Grandeur : immensités sans fin, paysages enneigés à perte de vue, déserts sans frontières, lignes d'horizon inatteignables, cascades et canopées, insondables tréfonds de l'âme, ressources insoupçonnées, la force qu'on ne pressentait pas, l'envie d'être debout, l'adrénaline vengeresse, dents serrées qui contiennent l'insupportable, l'amour qui fait tenir et continuer.


Nature : froid qui coupe, vent qui cingle, blanc aveuglant partout, rivières pures et puissantes, hautes branches qui s'agitent, bruissement des feuilles dans l'air, la lumière du soleil par-dessus les montagnes, l'aridité glacée, les routes absentes, les hommes rares, l'intacte poésie des éléments - no, it's no(t) a country for (any) men.


Bien sûr que c'est un grand film et on se fiche un peu de savoir qu'Inarritu s'est inspiré ça et là de techniques trouvées ailleurs : le cinéma n'est-il pas qu'une histoire de transmission, d'héritage, d'hommages ? A-t-on conscience, dans la pratique d'un art, des influences qui nous traversent ? J'ai perçu du Terrence Malick et son Nouveau Monde dans ce film, surtout (voix off, mise en lumière poétique de la nature).

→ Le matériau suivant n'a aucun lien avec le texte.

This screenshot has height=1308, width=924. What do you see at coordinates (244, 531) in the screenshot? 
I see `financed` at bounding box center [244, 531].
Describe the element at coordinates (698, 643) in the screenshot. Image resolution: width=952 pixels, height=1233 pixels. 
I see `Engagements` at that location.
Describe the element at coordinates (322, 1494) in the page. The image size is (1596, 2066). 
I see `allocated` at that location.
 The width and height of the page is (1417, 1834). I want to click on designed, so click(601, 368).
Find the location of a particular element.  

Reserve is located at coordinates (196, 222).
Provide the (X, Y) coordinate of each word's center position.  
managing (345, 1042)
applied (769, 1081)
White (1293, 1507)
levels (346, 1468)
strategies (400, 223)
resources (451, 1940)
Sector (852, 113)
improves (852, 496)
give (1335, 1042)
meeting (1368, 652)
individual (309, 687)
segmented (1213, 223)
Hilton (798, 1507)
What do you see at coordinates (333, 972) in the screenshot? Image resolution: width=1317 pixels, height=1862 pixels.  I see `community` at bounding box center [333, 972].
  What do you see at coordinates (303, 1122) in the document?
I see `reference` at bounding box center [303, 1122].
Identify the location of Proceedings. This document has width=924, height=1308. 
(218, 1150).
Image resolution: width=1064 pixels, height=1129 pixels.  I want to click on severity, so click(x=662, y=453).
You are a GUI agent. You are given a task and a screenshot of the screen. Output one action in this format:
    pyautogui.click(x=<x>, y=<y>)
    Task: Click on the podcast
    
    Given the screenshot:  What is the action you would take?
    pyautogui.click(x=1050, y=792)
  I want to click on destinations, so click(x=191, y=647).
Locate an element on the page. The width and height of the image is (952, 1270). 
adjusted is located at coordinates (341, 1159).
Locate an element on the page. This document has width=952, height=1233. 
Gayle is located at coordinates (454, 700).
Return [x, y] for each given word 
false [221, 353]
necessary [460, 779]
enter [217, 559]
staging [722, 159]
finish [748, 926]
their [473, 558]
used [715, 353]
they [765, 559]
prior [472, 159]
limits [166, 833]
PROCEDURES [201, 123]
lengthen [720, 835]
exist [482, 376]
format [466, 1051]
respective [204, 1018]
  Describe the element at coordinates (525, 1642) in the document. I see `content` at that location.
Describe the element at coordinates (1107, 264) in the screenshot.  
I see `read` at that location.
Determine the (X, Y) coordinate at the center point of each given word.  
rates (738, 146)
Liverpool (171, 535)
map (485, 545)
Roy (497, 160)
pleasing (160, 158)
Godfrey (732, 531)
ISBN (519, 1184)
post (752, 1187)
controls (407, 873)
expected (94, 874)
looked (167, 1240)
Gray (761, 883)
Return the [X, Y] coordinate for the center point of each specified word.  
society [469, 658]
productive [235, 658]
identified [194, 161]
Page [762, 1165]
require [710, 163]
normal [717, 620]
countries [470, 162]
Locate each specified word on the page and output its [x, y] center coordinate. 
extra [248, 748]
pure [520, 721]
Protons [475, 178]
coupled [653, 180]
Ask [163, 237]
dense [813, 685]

DiCaprio est, comme je m'y attendais, grandiose : il relève avec fougue le défi de tenir le spectateur en haleine sans presque aucun mot pendant 2h30. L'Oscar sera évidemment mérité.


Tom Hardy, que j'avais quitté sur les terres sableuses de Mad Max, campe ici un immonde salaud d'une justesse absolument parfaite. Un acteur indéniablement talentueux que je suivrai désormais de près.


Enfin, la musique, livrant tantôt des morceaux dissonants, longs et anxiogènes (à la Birdman), tantôt classique et symphonique, sert dans tous les cas impeccablement le propos, entre tension et contemplation.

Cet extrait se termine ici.